Uma manchete unânime estampou os jornais pelo planeta no final da semana: OMS põe fim à emergência global de saúde por covid-19. Um leitor apressado pode concluir que a covid-19 chegou ao fim, mas o que terminou, de fato, foi a emergência sanitária global. Triste saber que precisaremos conviver com as variações do coronavírus para o restante de nossas vidas. Também para sempre ficarão as histórias trágicas e de superação; a dor, o alívio e as cicatrizes do período.
No futuro, pesquisadores da área médica haverão de decifrar muitos mistérios sobre o mal que nos assolou. Outros estudiosos – das humanidades – encontrarão crônicas a mancheia para rastrear a evolução não do vírus, mas dos homens diante dele. Digo “evolução” com um viés de otimismo, claro. Material não faltará. Fiz uma pesquisa rápida e, apenas na Revista RUBEM especializada no gênero e para a qual escrevo nas quinzenas, passam de 150 os textos que trazem os termos “pandemia” e/ou “covid” nos conteúdos. A primeira em fevereiro de 2020.
Impossível ser diferente, ou melhor, indiferente. Nada do que vivi (vivemos?) teve um impacto tão profundo e, ao mesmo tempo, tão duradouro no trato social. Todos foram afetados pela covid-19 num grau de elevado a dramático – ou mesmo fatal. Portanto, estranho seria este tema se ausentar das linhas dedicadas aos pormenores do dia a dia. Estimulado pela notícia, fiz meu próprio inventário e colhi quase trinta textos com a pandemia no centro ou nas bordas da criação. Vejam:
24-3-20 1111 de setembro | 27-3-20 Por ora, sãos, Francisco | 14-4-20 Guilherme, Caio, Tício e eu | 7-4-20 Gripe suína | 21-4-20 Como se fora por encomenda | 5-5-20 Máscara* | 8-5-20 Oito ou oitenta | 19-5-20 2020 em drágeas | 2-6-20 Depois de amanhã | 30-6-20 Pequenas (im)perinências | 7-7-20 Dança das cadeiras IV, baile de máscaras | 28-7-20 Se o corona fosse… | 25-8-20 Ideia para uma série de TV | 28-8-20 Método é tudo | 29-9-20 Jaboticab-19 | 23-10-20 Cornélius forever | 4-12-20 Passado* | 8-12-20 Caixa de spam | 22-12-20 Pinheiro de Natal | 2-3-21 Luto | 23-3-21 Desimportâncias importantes | 4-5-21 Carta à Mãe Joana | 14-9-21 Sobrancelhas | 19-10-21 O ciclo das máscaras | 2-12-21 Amar duas irmãs | 7-12-21 Dúvidas, dívidas e dádivas | 19-7-22 A mala ou a vida | 4-10-22 Sidney Penz ou Rubem Magal | 10-3-23 Presente de luxo. E, hoje, Nunca mais covid-19, covid-19 para sempre.

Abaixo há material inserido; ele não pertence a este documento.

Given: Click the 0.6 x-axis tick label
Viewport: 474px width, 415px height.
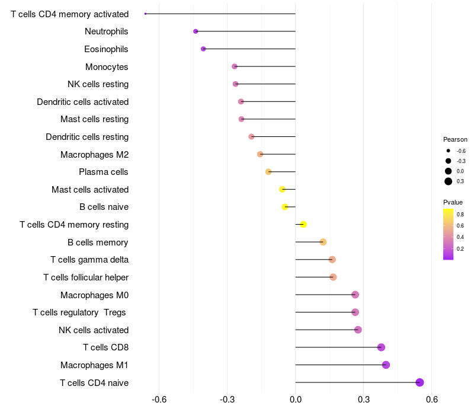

Cronistas são uma espécie de termômetro a medir a temperatura dos temas que afetam a rotina, resgatam as lembranças ou projetam o futuro. Um divã ao mesmo tempo particular e coletivo de onde emergem aflições. Um fórum pulverizado no qual as opiniões coincidem e divergem sem controle – e assim deve ser, mesmo. Portanto, é natural que livros de crônicas com coletâneas sobre a pandemia tenham sido lançados, e creio que novos ainda virão (por exemplo, Crônicas Pandêmicas – que prefaciei). Ao registrar o tempo, estes breves textos hão de compor um álbum de recordações imprescindível para descobrirmos se aprendemos ou deixamos passar lições. Enfim, se a crônica pode ou não ter um efeito de vacina.